Dataset excerpts:
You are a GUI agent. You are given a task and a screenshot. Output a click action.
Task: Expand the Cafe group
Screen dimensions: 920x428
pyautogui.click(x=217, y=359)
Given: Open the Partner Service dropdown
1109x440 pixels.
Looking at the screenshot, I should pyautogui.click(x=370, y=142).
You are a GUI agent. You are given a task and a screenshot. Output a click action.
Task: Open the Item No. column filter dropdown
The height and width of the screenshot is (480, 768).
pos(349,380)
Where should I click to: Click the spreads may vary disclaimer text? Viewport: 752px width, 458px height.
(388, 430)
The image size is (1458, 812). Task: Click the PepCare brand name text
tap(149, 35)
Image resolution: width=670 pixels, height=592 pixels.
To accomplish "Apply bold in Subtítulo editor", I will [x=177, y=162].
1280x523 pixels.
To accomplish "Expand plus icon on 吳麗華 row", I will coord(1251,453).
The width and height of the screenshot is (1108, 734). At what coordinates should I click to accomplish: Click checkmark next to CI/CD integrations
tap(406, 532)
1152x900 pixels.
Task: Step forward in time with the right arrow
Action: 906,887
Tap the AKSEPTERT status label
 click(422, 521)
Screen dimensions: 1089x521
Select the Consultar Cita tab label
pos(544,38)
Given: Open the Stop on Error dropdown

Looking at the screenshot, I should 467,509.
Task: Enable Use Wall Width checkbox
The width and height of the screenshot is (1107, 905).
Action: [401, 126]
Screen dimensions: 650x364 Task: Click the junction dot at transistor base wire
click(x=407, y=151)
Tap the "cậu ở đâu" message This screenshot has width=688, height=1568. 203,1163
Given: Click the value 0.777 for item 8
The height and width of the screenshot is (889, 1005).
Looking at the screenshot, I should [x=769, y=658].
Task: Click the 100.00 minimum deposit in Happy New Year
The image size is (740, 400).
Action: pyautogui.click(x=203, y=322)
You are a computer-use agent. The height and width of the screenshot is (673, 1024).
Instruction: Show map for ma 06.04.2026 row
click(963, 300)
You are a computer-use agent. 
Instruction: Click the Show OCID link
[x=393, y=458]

▸ Brief
Take the line with "Select the Consultar Cita tab label" and all lines after it through the end of the records, and write them out exactly; include nothing else.

▸ Solution for this exercise
Select the Consultar Cita tab label
pos(544,38)
Given: Open the Stop on Error dropdown

Looking at the screenshot, I should 467,509.
Task: Enable Use Wall Width checkbox
The width and height of the screenshot is (1107, 905).
Action: [401, 126]
Screen dimensions: 650x364 Task: Click the junction dot at transistor base wire
click(x=407, y=151)
Tap the "cậu ở đâu" message This screenshot has width=688, height=1568. 203,1163
Given: Click the value 0.777 for item 8
The height and width of the screenshot is (889, 1005).
Looking at the screenshot, I should [x=769, y=658].
Task: Click the 100.00 minimum deposit in Happy New Year
The image size is (740, 400).
Action: pyautogui.click(x=203, y=322)
You are a computer-use agent. The height and width of the screenshot is (673, 1024).
Instruction: Show map for ma 06.04.2026 row
click(963, 300)
You are a computer-use agent. 
Instruction: Click the Show OCID link
[x=393, y=458]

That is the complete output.